Infection control issue. Dignity- can it get any less dignified? FACT- the person could have found that at ANY time, and held onto it, if she wanted to get that nurse in trouble. Rarely do I suggest a lawyer- but in this cae the nurse was fired and accused of neglect (not giving meds). Serious, and that place is seriously insane. Also- why take it to the ADMIN, not the DON? I smell e. Coli.
Other ways to 'case' a suspect nurse:
-Count non narcotic meds, on blister packs, before her shift. When she leaves, check MAR against prior # of pills.
-In extreme cases, like a seizure- get blood levels of Dilantin, and go from there. Some places I worked- that med, and others have been added to the narc count, since so many nurses don't give it?
-Ask alert patients what meds they received at any given time.
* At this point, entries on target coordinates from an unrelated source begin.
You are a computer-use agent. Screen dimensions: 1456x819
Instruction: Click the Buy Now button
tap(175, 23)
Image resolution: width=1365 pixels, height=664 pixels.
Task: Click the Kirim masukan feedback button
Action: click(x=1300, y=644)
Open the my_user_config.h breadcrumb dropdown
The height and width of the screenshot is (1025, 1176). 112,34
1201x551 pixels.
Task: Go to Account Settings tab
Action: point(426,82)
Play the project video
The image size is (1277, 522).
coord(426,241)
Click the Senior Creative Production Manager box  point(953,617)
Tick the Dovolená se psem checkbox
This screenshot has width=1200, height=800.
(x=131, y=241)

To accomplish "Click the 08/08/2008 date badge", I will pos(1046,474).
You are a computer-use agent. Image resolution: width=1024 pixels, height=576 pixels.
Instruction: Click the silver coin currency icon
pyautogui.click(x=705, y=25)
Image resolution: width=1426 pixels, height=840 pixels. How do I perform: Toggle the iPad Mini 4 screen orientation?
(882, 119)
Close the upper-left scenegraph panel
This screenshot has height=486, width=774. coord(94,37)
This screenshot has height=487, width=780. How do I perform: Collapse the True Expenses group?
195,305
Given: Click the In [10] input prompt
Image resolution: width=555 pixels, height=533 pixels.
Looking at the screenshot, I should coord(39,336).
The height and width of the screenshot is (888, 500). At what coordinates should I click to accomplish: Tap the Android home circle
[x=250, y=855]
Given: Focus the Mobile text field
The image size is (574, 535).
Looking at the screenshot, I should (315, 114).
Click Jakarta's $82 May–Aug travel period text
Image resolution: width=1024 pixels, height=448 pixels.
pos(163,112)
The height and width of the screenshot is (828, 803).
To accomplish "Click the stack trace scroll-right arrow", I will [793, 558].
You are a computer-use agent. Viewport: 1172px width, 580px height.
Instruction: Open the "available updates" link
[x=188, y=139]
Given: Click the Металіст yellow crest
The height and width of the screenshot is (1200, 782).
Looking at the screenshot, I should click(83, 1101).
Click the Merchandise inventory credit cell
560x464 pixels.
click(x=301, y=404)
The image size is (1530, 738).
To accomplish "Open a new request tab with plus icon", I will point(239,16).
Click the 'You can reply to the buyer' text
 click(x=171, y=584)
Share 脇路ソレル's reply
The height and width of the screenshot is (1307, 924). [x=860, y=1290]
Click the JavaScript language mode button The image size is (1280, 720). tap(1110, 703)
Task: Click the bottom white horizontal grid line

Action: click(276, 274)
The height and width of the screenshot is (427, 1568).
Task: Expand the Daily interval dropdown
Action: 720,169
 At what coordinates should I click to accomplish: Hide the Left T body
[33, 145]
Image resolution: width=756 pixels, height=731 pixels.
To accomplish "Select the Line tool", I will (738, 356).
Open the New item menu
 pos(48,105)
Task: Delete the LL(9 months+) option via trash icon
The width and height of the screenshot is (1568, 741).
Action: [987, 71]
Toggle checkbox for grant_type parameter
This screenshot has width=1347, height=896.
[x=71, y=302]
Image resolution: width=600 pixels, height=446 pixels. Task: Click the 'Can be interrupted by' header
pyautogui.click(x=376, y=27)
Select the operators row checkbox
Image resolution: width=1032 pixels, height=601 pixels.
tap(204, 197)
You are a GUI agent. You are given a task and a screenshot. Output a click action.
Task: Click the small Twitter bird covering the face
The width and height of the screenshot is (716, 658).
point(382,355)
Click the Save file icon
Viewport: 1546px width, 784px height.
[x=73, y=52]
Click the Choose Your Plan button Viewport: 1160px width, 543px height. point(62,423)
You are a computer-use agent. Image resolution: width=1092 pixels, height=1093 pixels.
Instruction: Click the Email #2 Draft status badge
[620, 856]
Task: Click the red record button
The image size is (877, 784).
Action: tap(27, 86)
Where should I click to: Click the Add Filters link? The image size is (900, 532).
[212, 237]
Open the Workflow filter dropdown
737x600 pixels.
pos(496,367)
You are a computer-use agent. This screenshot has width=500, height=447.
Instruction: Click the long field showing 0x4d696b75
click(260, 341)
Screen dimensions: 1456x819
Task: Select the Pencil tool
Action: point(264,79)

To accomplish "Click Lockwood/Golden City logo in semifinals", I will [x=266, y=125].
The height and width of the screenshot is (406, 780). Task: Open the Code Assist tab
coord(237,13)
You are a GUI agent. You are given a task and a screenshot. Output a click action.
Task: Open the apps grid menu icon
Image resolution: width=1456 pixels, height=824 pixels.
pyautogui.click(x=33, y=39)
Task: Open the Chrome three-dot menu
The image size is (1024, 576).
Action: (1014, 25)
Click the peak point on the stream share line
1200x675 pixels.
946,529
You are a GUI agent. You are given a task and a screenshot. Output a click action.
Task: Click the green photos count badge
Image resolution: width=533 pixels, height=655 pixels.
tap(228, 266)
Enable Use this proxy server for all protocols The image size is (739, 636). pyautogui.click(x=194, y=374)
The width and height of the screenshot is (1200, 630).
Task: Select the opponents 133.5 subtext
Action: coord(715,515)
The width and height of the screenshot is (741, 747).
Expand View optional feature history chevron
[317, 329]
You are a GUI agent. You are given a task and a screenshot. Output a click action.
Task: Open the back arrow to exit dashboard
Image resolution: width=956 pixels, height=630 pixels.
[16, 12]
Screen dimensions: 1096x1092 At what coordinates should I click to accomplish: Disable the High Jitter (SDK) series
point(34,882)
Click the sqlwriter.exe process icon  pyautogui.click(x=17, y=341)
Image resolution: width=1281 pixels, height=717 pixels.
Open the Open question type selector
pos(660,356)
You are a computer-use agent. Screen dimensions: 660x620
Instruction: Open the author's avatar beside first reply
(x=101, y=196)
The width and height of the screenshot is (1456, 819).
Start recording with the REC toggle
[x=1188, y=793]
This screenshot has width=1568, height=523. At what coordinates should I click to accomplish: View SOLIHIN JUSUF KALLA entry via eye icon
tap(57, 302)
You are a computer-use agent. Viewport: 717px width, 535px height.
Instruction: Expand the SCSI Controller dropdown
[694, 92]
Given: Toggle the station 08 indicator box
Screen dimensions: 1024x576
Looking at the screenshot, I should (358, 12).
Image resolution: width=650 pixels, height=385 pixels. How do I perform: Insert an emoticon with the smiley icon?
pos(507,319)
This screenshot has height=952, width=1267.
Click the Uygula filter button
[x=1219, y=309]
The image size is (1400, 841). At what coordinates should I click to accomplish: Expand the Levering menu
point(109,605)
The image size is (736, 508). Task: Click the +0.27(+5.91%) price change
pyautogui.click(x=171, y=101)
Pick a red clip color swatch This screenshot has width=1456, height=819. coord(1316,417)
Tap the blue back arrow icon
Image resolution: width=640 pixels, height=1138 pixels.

This can be asked as QI survey:"It's just another tool we use to be sure you are getting what you are ordered, is all, much like you attend a care plan meeting". Then check the MAR. If you're hearing patients omit meds that have been signed off, you can start to take a closer look.
-Find a med that has run out, and therefore not available to be given, before her shift. Then check MAR to see if it's signed. If yes, good cause to ask here how she gave it. If she says she ordered it, that can be tracked. If she said she ... borrowed it? You just found another can of worms.
-Glucometers store readings for whatever period of time they are designed for. Easy to check if a nurse is making those readings up- nto everyone knows they have a storage capacity.